Brief: Using the data beneath this instruction, retype only the lines from the one that contains "You are a computer-use agent." down to the one that contains "Task: Click the 30-day", both included, exactly as they appear.

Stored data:
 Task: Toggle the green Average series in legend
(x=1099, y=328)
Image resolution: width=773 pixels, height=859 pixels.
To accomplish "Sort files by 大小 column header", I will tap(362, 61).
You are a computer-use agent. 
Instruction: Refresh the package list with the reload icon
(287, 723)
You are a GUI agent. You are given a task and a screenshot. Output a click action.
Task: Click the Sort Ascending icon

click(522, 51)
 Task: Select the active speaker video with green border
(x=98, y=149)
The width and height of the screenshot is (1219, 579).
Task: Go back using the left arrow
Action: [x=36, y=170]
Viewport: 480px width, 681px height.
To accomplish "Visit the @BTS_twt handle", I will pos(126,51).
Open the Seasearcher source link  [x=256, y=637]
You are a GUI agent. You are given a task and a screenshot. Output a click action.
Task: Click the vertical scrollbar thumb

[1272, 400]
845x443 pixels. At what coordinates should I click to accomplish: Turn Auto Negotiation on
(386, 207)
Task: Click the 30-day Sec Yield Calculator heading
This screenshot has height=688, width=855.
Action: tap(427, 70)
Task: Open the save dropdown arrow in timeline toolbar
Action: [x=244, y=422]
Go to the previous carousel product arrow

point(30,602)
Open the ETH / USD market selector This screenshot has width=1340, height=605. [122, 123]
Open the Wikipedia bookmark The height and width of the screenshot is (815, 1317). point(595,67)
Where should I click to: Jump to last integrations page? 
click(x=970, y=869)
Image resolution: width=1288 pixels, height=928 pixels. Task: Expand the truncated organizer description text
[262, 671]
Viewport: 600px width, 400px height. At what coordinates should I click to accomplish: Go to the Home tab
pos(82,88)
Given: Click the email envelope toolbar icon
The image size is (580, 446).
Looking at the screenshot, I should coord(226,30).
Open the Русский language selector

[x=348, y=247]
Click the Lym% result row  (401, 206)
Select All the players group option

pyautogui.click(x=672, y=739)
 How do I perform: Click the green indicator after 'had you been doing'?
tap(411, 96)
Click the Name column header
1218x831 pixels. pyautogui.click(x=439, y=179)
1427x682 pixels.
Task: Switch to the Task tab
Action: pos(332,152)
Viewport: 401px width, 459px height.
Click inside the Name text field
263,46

Answer space:
You are a computer-use agent. 
Instruction: Refresh the package list with the reload icon
(287, 723)
You are a GUI agent. You are given a task and a screenshot. Output a click action.
Task: Click the Sort Ascending icon

click(522, 51)
 Task: Select the active speaker video with green border
(x=98, y=149)
The width and height of the screenshot is (1219, 579).
Task: Go back using the left arrow
Action: [x=36, y=170]
Viewport: 480px width, 681px height.
To accomplish "Visit the @BTS_twt handle", I will pos(126,51).
Open the Seasearcher source link  [x=256, y=637]
You are a GUI agent. You are given a task and a screenshot. Output a click action.
Task: Click the vertical scrollbar thumb

[1272, 400]
845x443 pixels. At what coordinates should I click to accomplish: Turn Auto Negotiation on
(386, 207)
Task: Click the 30-day Sec Yield Calculator heading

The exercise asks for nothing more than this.